-- begin Source text --
[Greenbuilding] mesh for retaining open cavity blow-in insulation

wmdorsett at sbcglobal.net wmdorsett at sbcglobal.net
Mon Sep 3 22:52:23 EDT 2007


Reuben, I remember a short basement wall where the drywaller had pressed 
in fiberglass insulation with half inch rock. The wall was very 
definitely scalloped by the outward pressure between the studs. One 
consideration is that there is a peak density at which you have minimal 
increases insulating value with more packing, with most cellulose 
blowers being able to pack it about as tightly as that optimum level. If 
you decide to pack it tighter you might put up 5/8" rock to keep it from 
scalloping. Half inch rock on ceilings tends to this problem anyway.

Bill Dorsett
Sunwrights
Manhattan, KS

Reuben Deumling wrote:
> On 8/27/07, jefro at mcn.org <jefro at mcn.org> wrote:
>   
>> We faced this same question last month.  We opted to simply install the
>> sheetrock and drill holes.
-- end Source text --
■ Exercise set ■
1. In the insulation message, what thickness of rock does the writer suggest putting up to prevent scalloping if the cellulose is packed tighter?
2. Write the next few lines of the insulation message, picking up after its last sentence.
The listing that follows comes from a different source than the insulation message.
-- begin Dataset extract --
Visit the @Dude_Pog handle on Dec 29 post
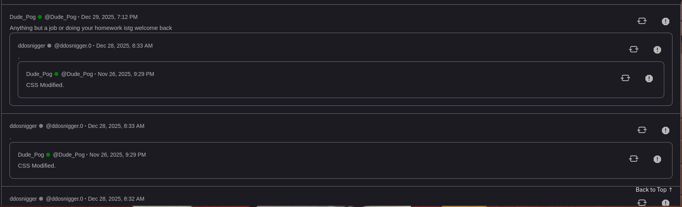60,17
-- end Dataset extract --
■ Responses by task ■
1. 5/8" rock.

2.
>>     
>
>
> I am warming to this idea, though will still use the fabric on the vertical
> walls. My concern is that with 7-1/2" x 22"+ bays I might have trouble
> getting the stuff packed in as tightly as I'd like to. Perhaps this is not a
> concern, but a post from Corwyn a while back got me thinking about this.
>
> So I was wondering whether it might make sense to add a baffle/compression
> step after sheetrocking the first half of the ceiling and drilling the
> requisite holes?  I'm imagining mounting a 7-1/2"x 22" board on the front of
> a 6' pole with which to compress the bay a few times--or to insert and back
> off gradually? I think this method could work until I put in the last 32"
> strip down the middle of the ceiling. This would leave 22" x 32" x 7-1/2"
> cavities I would have to rely on blower pressure to compress.
>
> Thoughts?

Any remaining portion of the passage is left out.